I know that you don't always enjoy generalizations of this kind, but it only indicates that we are able to generate, on a sustainable basis, profitable business on the part of the bank. Once the contribution for the system of protection of commercial banks, the protection scheme, the result came to PLN 216 million for the second quarter. Moreover, what seems to be significant is the dynamics of the revenue as compared with the dynamics of the cost. Because the second quarter, and I'm talking about the contribution for the protection scheme, I believe that we are still viable, and we are able to operate, and the trend seems to be positive. Revenue is growing more dynamically as compared with our costs. Also, please note the return on capital.

If it hadn't been for the adjustment, it would account for close to 20% or so. We have to consider the conditions pertaining to very high interest rates in which the bank has to operate. Now, the result, the interest income keeps growing quarter-on-quarter or year-on-year, and there is a clear-cut growing trend. The assets, as mentioned, are not that overestimated, but it is clearly visible that year-on-year, that when it comes to the interest income, it seems to be growing. Net interest margin, it is above 5%. This is one of the highest benchmarks in the sector. This is a perfect reflection of our, the so-called asset mix, as Grzegorz mentioned on numerous occasions. We are a genuine leader when it comes to unsecured positions.

# Stored data

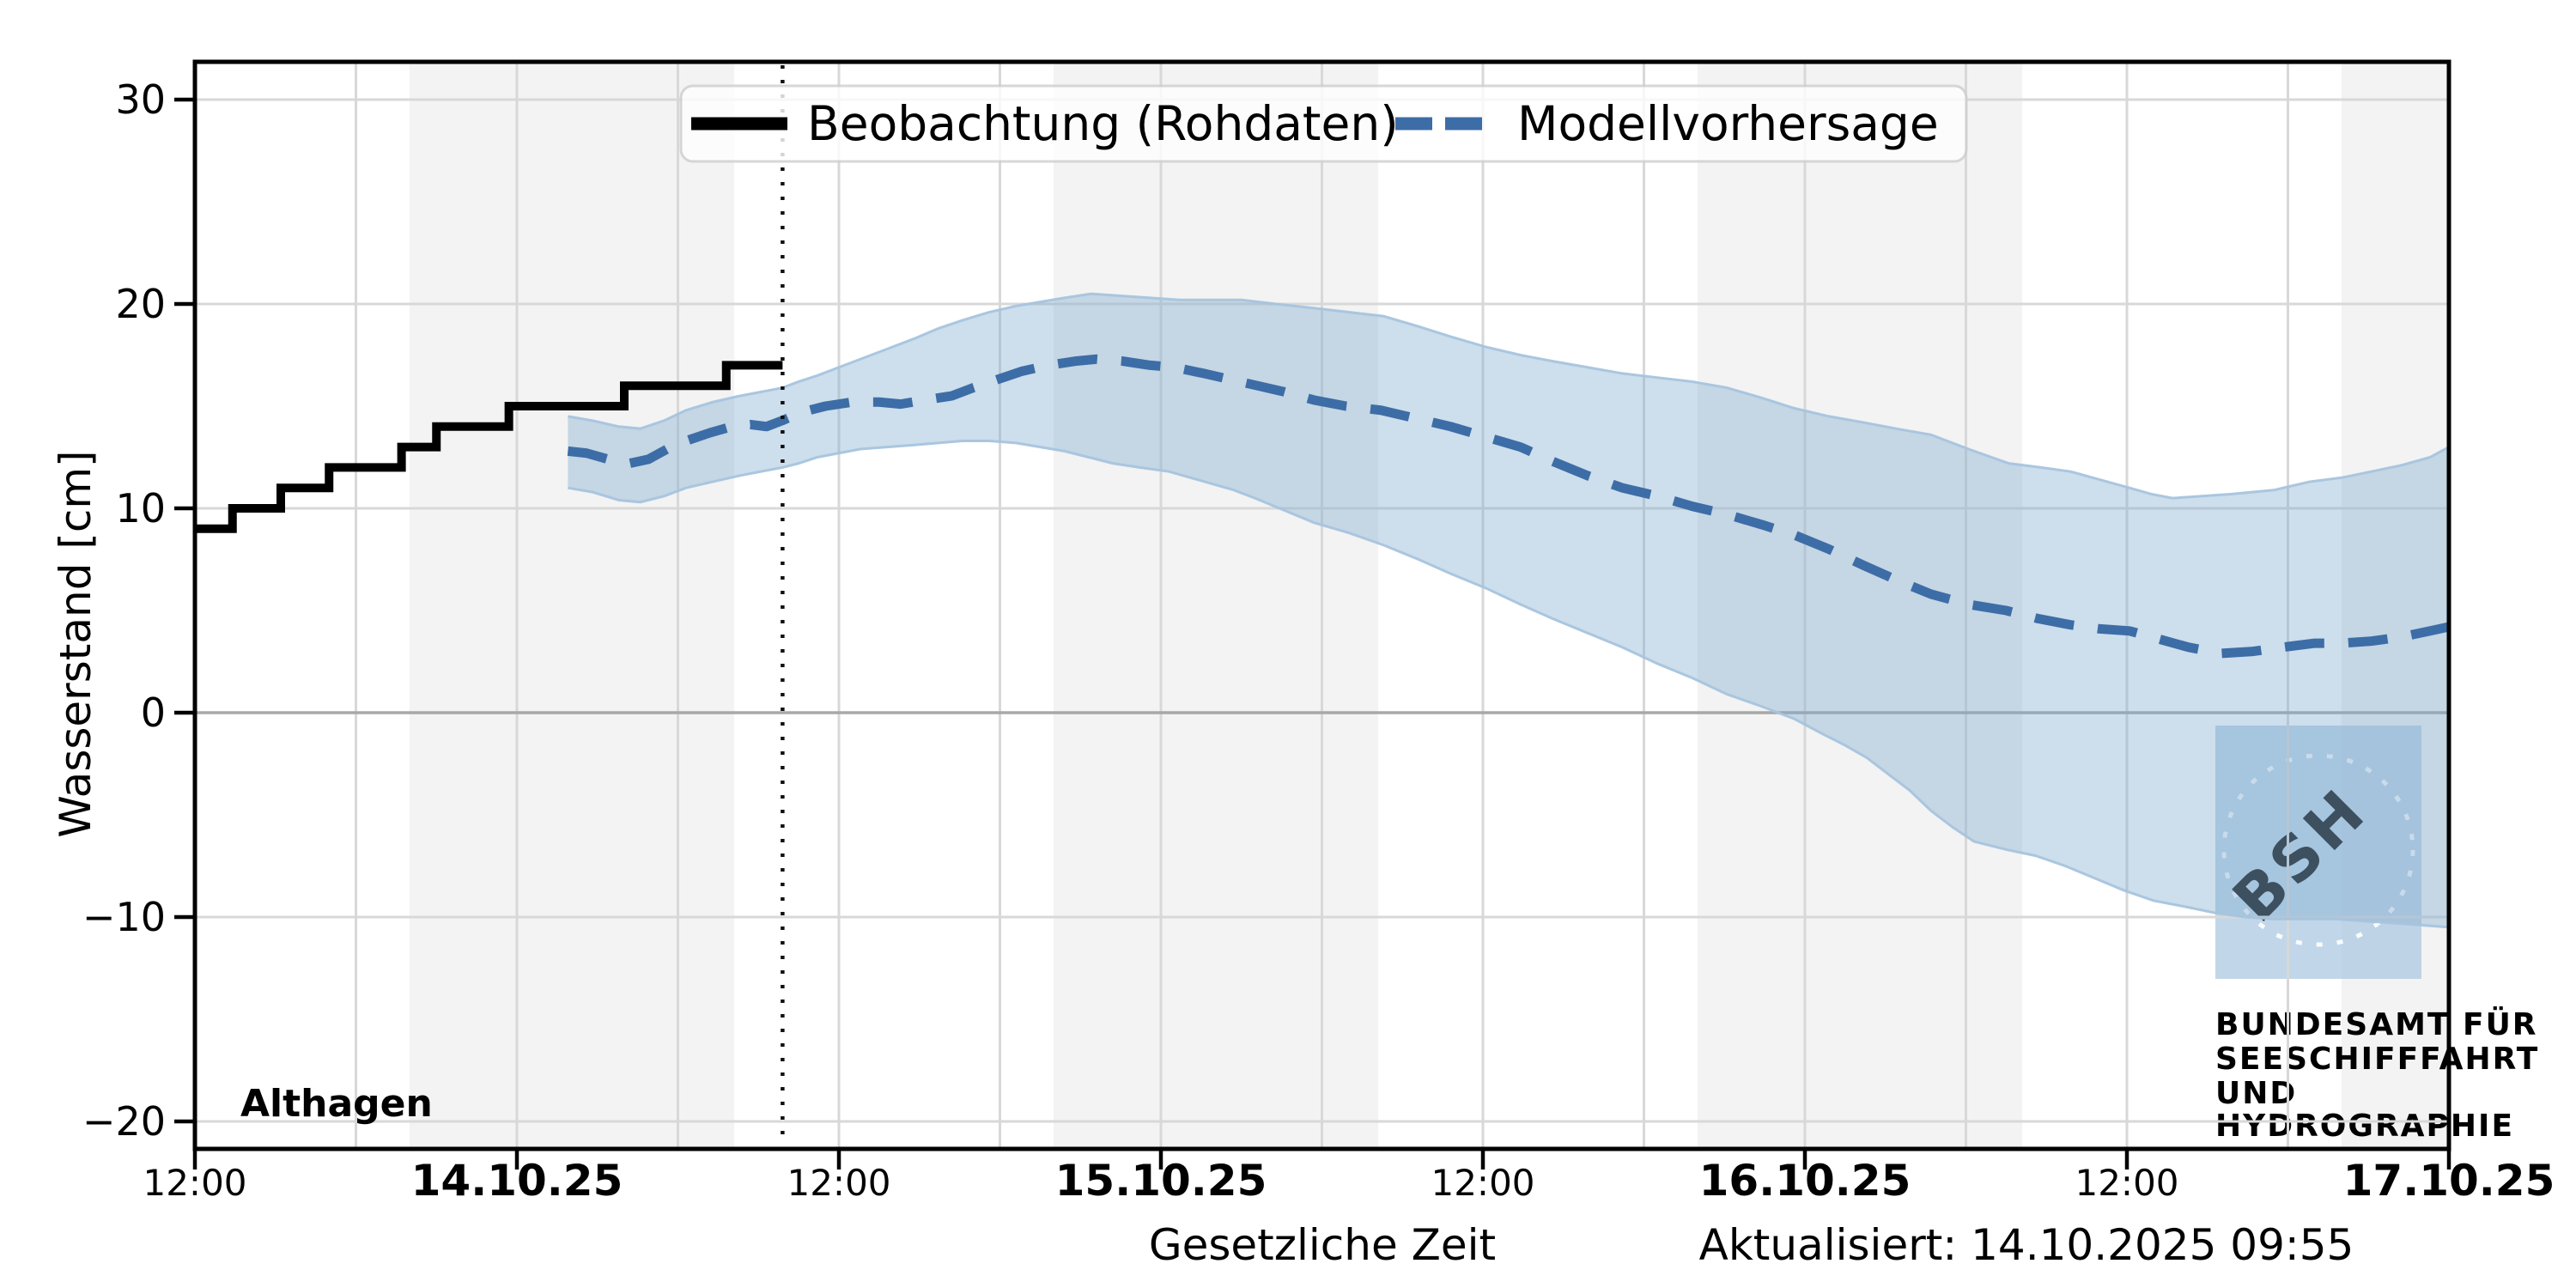 This screenshot has width=2576, height=1288. I want to click on logo-line-1: BUNDESAMT FÜR, so click(2376, 1024).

# The problem
In the bank earnings remarks above, copy word for word the passage from "If it hadn't" to "to unsecured positions.".

# Written answer
If it hadn't been for the adjustment, it would account for close to 20% or so. We have to consider the conditions pertaining to very high interest rates in which the bank has to operate. Now, the result, the interest income keeps growing quarter-on-quarter or year-on-year, and there is a clear-cut growing trend. The assets, as mentioned, are not that overestimated, but it is clearly visible that year-on-year, that when it comes to the interest income, it seems to be growing. Net interest margin, it is above 5%. This is one of the highest benchmarks in the sector. This is a perfect reflection of our, the so-called asset mix, as Grzegorz mentioned on numerous occasions. We are a genuine leader when it comes to unsecured positions.